◆ **THE PROBLEM**
The lines needed are those from the start of the records through the line holding "Task: Open the options", each copied exactly.

◆ **DATASET**

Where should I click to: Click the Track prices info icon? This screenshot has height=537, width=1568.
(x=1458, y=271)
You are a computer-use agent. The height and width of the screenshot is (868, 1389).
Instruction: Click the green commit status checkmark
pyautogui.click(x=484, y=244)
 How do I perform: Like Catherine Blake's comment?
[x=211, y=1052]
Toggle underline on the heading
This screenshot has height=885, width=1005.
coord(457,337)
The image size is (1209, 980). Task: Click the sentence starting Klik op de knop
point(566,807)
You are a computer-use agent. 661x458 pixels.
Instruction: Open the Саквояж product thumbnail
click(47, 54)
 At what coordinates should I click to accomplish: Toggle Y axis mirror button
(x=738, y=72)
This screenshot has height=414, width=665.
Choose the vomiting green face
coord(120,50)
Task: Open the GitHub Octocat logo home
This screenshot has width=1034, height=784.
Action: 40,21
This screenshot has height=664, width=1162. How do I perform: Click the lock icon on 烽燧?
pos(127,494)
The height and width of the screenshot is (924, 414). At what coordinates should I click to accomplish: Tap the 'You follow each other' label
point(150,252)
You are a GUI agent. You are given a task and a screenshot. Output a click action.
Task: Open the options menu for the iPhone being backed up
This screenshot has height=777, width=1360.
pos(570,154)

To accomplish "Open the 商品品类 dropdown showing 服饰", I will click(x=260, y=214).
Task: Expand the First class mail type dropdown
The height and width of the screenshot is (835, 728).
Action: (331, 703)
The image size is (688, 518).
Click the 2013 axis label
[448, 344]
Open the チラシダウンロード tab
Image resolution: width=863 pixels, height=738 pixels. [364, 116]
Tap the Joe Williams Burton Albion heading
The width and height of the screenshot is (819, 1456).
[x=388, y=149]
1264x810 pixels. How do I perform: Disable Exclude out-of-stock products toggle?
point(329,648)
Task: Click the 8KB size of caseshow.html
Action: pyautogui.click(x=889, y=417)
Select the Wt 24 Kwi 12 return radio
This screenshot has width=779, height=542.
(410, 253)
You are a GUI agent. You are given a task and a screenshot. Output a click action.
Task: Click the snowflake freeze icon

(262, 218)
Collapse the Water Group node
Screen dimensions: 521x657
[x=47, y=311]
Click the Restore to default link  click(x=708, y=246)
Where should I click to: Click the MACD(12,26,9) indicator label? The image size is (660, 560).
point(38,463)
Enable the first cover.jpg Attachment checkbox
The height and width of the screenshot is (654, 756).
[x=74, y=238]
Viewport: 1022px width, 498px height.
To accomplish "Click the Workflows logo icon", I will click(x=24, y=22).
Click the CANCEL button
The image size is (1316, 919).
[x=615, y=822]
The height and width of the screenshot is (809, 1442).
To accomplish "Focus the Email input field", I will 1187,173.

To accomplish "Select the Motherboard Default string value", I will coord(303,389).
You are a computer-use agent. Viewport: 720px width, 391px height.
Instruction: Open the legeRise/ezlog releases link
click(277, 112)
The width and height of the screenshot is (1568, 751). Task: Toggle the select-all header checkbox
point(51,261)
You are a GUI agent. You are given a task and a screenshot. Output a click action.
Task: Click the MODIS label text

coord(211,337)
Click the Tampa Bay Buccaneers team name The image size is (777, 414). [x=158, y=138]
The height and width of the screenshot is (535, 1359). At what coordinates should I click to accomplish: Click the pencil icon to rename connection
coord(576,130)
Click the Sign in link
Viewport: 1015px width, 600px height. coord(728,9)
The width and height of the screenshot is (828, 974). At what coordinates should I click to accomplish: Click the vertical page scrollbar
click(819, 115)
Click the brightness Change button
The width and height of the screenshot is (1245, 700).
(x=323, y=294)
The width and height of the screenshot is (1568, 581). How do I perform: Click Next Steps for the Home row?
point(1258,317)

◆ **ANSWER AREA**
Where should I click to: Click the Track prices info icon? This screenshot has height=537, width=1568.
(x=1458, y=271)
You are a computer-use agent. The height and width of the screenshot is (868, 1389).
Instruction: Click the green commit status checkmark
pyautogui.click(x=484, y=244)
 How do I perform: Like Catherine Blake's comment?
[x=211, y=1052]
Toggle underline on the heading
This screenshot has height=885, width=1005.
coord(457,337)
The image size is (1209, 980). Task: Click the sentence starting Klik op de knop
point(566,807)
You are a computer-use agent. 661x458 pixels.
Instruction: Open the Саквояж product thumbnail
click(47, 54)
 At what coordinates should I click to accomplish: Toggle Y axis mirror button
(x=738, y=72)
This screenshot has height=414, width=665.
Choose the vomiting green face
coord(120,50)
Task: Open the GitHub Octocat logo home
This screenshot has width=1034, height=784.
Action: 40,21
This screenshot has height=664, width=1162. How do I perform: Click the lock icon on 烽燧?
pos(127,494)
The height and width of the screenshot is (924, 414). At what coordinates should I click to accomplish: Tap the 'You follow each other' label
point(150,252)
You are a GUI agent. You are given a task and a screenshot. Output a click action.
Task: Open the options menu for the iPhone being backed up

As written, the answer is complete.